Task list:
1. Answer these questions about the passage on the church and the common good, one answer per line, marked (a), (b) and (c):
(a) How long does the speaker say the coming session will last?
(b) What feeling did the speaker have during the campaign leading up to the Referendum?
(c) What does the passage say social media acted like?
2. Summarize the passage on the church and the common good in two sentences.

───── Selected passage ─────

It’s more important than ever therefore for us to recognise the special role that the church can play at this critical point, in working for justice and building a social peace. How we can help our democracy work for the common good.

So – in the next 40 minutes or so, we’ll go back to our roots to how our tradition can inspire and resource us. I’ll tell you a bit about Together for the Common Good, working ecumenically and across traditions. I’ll talk about the Common Good as a practice, linking with our vocation and our spirituality. I’m going to look at the mission of the church and our special calling to build community and strengthen society. We’ll explore, and celebrate different ways to foster the relationships necessary for a just and peaceful common life together.

Where are we now?

During the campaign leading up to the Referendum I got that sick feeling you get in a hall of mirrors.

Proposition after proposition was put forward.

Self-interests were offered to us as desirable choices, and then reflected back at us in multiple distorted ways.

Like a self-referential world with no air.

Social media acted like echo chambers and opinion polls exaggerated the whole process.

───── Stored records ─────

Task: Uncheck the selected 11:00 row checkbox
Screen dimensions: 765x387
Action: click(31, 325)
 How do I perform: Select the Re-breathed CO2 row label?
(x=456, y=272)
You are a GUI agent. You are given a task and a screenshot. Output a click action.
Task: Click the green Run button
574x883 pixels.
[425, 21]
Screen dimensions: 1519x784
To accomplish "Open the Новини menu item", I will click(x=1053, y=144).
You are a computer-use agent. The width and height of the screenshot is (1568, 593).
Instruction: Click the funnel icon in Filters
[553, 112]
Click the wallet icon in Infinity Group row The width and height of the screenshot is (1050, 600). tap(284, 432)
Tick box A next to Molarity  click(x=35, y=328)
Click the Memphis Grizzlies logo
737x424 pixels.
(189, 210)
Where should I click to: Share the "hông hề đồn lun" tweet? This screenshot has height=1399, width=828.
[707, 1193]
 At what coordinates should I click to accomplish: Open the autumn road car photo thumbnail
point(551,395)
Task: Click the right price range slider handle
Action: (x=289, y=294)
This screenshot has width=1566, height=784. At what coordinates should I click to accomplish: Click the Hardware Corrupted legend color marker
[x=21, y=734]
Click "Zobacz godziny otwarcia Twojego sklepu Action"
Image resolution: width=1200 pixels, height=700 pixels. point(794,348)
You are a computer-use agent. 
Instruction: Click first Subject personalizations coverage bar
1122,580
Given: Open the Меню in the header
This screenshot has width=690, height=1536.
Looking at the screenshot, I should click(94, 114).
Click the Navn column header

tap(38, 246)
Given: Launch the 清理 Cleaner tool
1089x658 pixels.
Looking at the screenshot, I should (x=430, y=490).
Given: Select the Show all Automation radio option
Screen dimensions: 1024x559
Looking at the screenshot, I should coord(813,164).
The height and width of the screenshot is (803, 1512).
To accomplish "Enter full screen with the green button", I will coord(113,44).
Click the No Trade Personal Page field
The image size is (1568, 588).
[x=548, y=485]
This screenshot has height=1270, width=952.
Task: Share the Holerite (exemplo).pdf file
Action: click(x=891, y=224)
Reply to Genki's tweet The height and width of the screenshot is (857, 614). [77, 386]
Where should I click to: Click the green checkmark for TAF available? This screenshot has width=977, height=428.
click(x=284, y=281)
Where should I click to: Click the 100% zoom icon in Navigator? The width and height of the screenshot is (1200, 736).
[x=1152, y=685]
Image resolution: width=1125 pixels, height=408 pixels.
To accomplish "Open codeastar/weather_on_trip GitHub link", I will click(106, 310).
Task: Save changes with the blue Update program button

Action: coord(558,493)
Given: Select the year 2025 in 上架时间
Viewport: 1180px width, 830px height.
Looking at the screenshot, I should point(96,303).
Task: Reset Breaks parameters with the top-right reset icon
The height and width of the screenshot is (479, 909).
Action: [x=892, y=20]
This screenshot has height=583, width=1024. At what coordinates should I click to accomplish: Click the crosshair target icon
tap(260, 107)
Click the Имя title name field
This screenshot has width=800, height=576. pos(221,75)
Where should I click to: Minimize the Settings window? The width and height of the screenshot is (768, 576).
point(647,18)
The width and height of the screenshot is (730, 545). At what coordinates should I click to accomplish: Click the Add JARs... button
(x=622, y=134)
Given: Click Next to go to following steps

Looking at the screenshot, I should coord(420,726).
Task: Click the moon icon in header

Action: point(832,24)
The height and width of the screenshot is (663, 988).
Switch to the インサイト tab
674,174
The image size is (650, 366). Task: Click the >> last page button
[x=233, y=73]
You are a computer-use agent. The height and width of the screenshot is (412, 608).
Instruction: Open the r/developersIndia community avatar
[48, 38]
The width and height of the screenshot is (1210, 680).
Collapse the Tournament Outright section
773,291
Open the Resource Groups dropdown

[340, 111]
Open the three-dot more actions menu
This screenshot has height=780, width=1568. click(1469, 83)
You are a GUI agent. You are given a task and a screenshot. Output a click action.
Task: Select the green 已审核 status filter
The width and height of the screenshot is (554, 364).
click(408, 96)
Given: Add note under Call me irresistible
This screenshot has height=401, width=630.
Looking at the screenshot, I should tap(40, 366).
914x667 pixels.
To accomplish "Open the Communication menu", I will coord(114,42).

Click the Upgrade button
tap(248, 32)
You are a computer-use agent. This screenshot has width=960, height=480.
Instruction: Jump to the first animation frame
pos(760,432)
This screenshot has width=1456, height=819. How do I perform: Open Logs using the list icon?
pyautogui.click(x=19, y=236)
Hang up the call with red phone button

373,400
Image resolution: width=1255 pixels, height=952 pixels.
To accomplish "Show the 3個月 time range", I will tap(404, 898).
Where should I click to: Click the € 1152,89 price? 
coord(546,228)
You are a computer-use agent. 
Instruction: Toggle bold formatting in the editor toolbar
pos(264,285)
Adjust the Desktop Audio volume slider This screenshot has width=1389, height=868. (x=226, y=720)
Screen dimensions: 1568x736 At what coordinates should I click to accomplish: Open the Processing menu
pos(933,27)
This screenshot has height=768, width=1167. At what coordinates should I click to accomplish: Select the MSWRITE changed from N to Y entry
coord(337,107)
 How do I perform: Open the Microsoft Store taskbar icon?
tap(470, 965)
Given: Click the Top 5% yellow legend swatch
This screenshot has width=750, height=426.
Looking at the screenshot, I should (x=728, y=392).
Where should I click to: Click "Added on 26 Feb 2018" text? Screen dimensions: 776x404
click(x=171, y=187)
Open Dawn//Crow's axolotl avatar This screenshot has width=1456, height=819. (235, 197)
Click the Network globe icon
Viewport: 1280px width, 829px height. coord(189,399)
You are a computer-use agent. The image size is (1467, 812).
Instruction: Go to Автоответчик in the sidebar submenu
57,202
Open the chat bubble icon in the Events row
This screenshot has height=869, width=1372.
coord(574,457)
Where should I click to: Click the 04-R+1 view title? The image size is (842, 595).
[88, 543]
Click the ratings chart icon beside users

─────

Responses for each task:
1.
(a) About 40 minutes.
(b) A sick feeling like the one you get in a hall of mirrors.
(c) Echo chambers.

2. The speaker stresses the special role the church can play in working for justice and building social peace, and outlines a session on how tradition, the Common Good as a practice, and the church's mission can help build community and strengthen society. Looking back on the Referendum campaign, the speaker compares it to a hall of mirrors in which self-interests were offered as desirable choices and reflected back in distorted ways, while social media acted as echo chambers and opinion polls exaggerated the process.